Armed with Google, a scale, and a SodaStream, she and her husband started brewing batches at home. Within three weeks of selling at a Dallas farmer’s market, Whole Foods showed up — and Allison knew she had something bigger on her hands.

“I looked at my husband and said, ‘We're putting our life savings into this.’ We went all in with $90,000.”


🦈 Shark Tank Wasn’t the Plan — It Was the Lifeline

By year one, Poppi (then called Mother Beverage) had done ~$200K in revenue, all bootstrapped. But the couple was exhausted and broke.

“We had nothing left,” she said. “It was either Shark Tank or we go out of business.”

Allison pitched the business while nine months pregnant, landed $400K for 25% from Rohan Oza, and got a brutally honest but critical insight:

“You have a great product — but your branding is crap.”

That moment triggered a full rebrand, a new name (“Poppi,” a play on “soda pop”), and a colorful, joy-filled identity that helped define a new category: modern soda.

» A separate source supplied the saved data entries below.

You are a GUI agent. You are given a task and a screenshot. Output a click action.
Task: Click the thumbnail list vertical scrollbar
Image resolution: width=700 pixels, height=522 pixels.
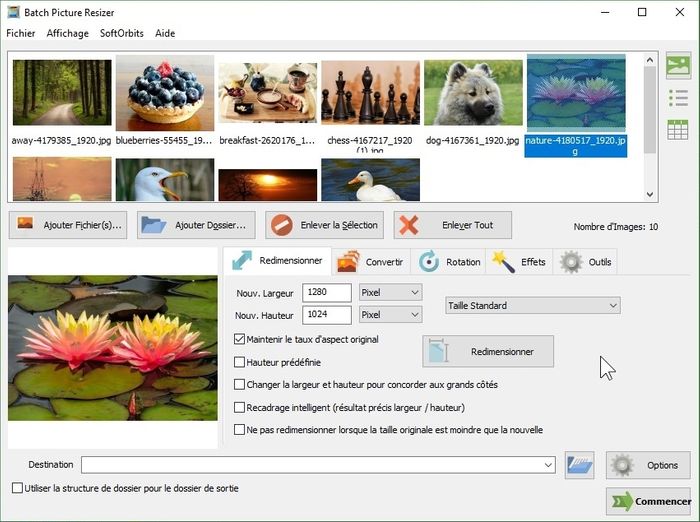point(650,125)
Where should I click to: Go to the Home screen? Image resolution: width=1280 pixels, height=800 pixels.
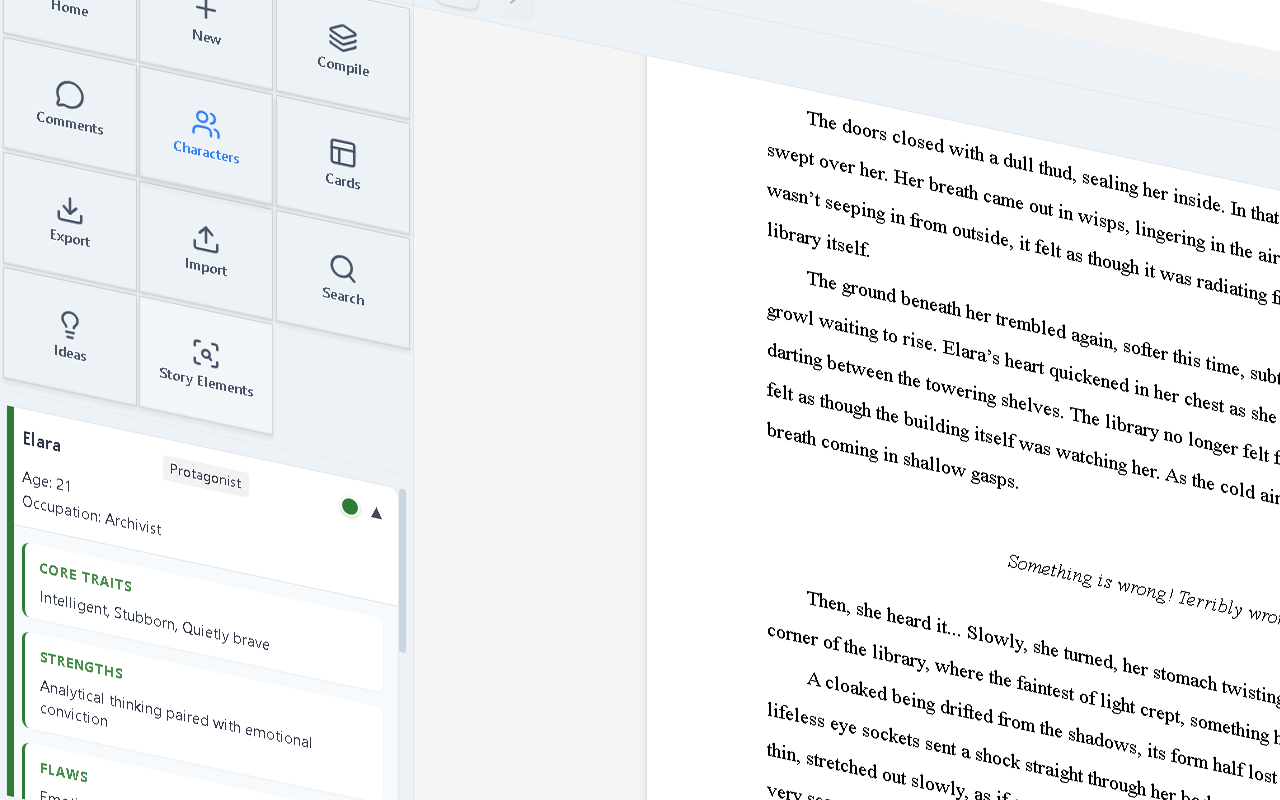pos(69,9)
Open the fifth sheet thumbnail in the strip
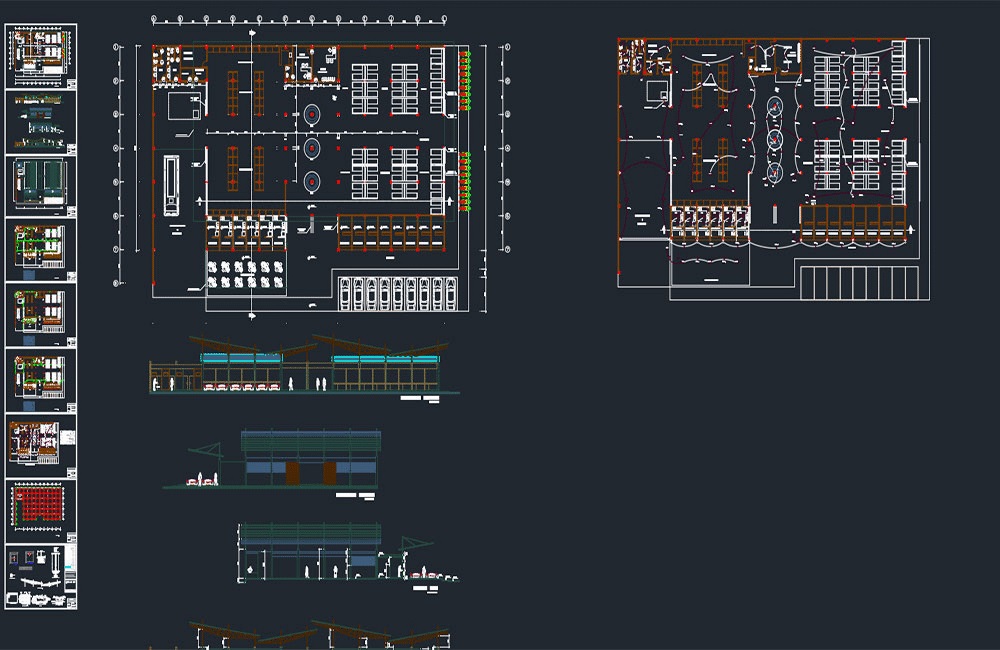 [x=41, y=315]
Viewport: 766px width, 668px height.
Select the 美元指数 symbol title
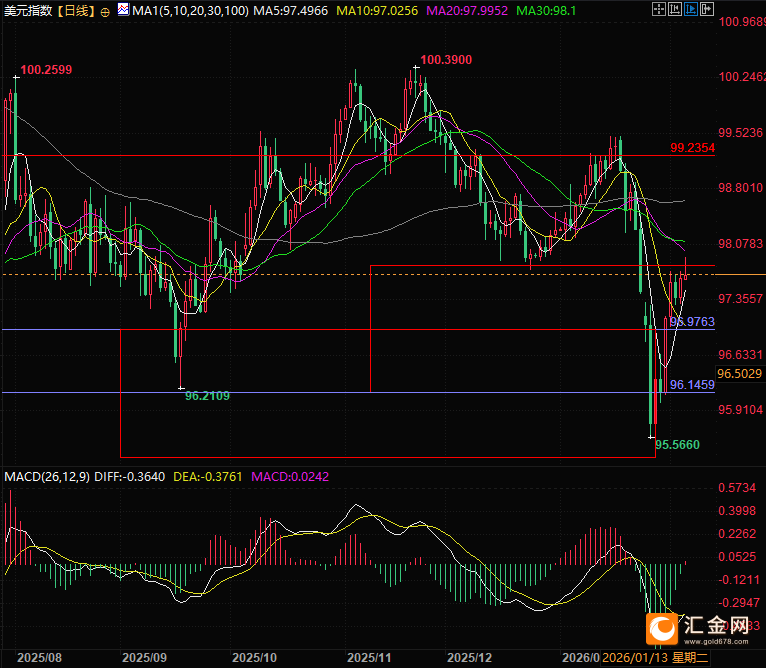point(27,11)
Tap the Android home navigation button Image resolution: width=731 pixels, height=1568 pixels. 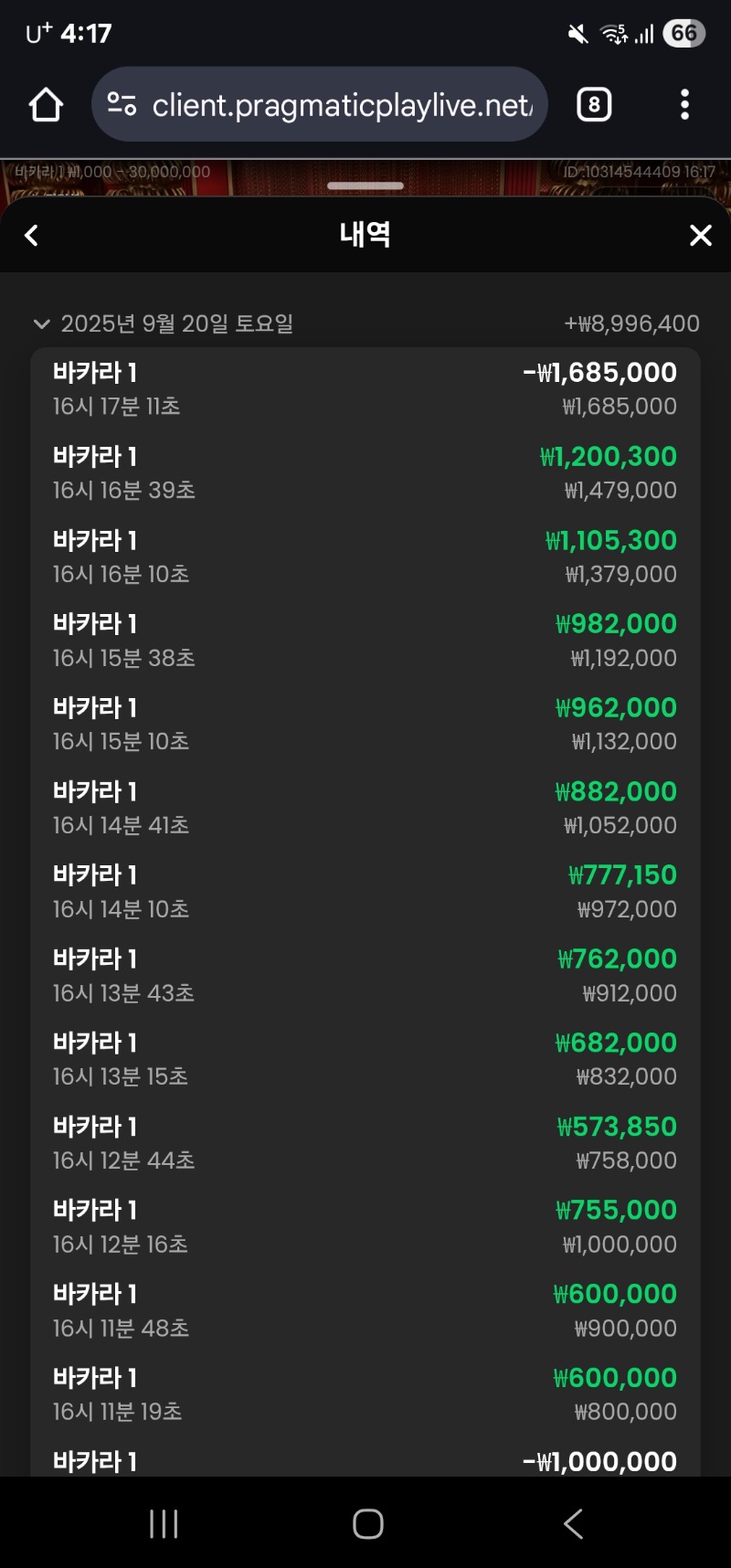(367, 1523)
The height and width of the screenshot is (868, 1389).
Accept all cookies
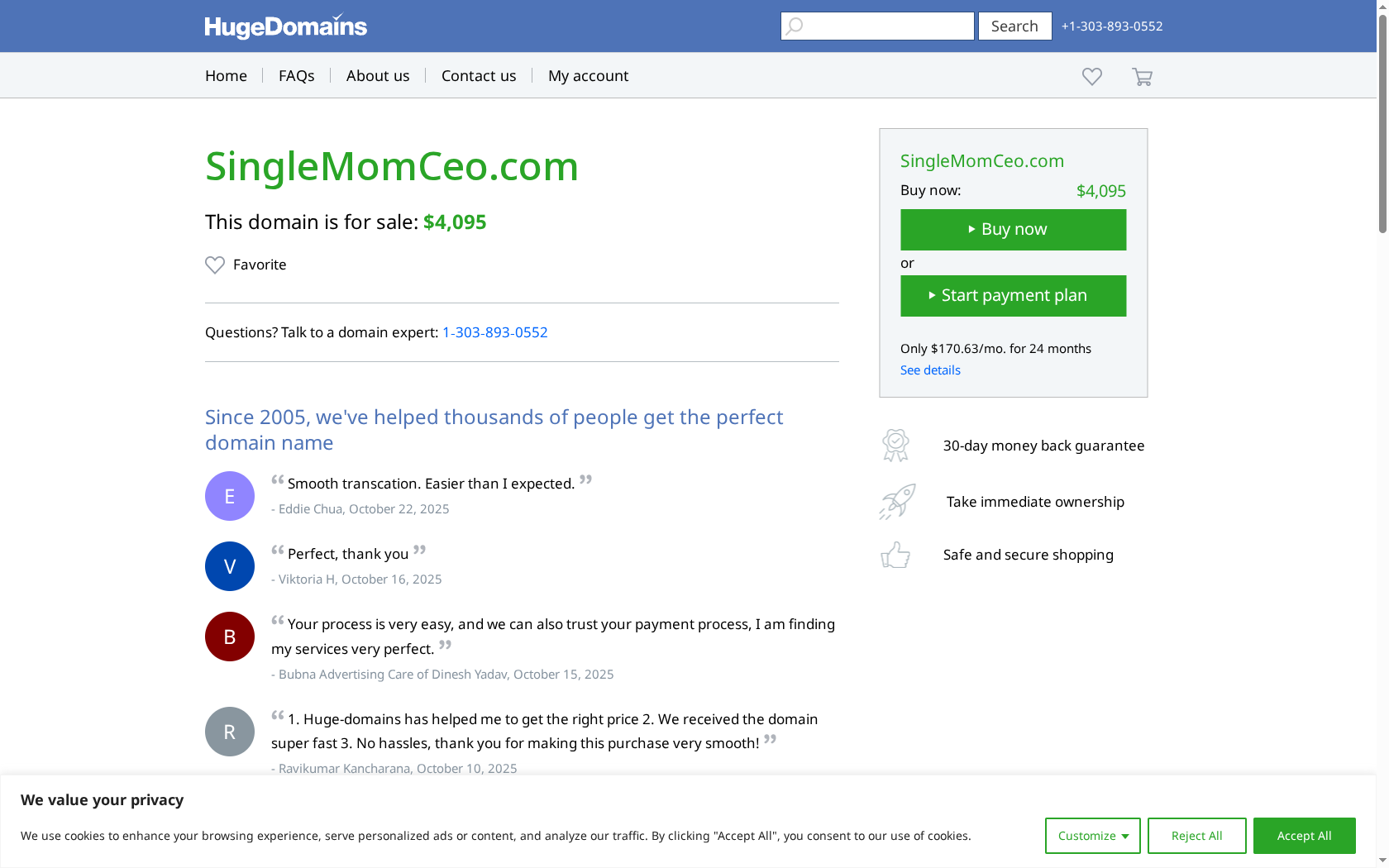point(1304,836)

📈 Then Came TikTok — and a Virality Lesson in Realness

Allison was early to TikTok — and ignored everyone who told her it was “just dancing kids.”

She posted consistently for three months before one raw, makeup-free video of her telling Poppi’s origin story exploded. The next morning? $100K in sales on Amazon.

Poppi leaned all in. Today, their content has been viewed over 3 billion times on TikTok. A third of the platform has seen Allison’s face at least seven times.

“We were one of the first brands to take TikTok seriously — by not taking ourselves too seriously.”


🧃 Building the Brand Before the Business (But Not Forever)

Poppi was a brand-first company from day one — and it paid off. But Ellsworth is candid about the costs of being too obsessed with the aesthetic.

“We kept our expensive sleeved cans for a year too long — that mistake alone cost us over $15 million,” she admitted.

Lesson: Brand comes first. But you have to scale your operations and margins if you want to stay alive.


🧠 Scaling Smarter: Know What You Don’t Know

Allison brought in a CEO in year two. A CMO followed.

“I wasn’t good at process. And I shouldn’t be running a P&L, even if I can read one,” she said. “But I cried. A lot. Letting go was hard.”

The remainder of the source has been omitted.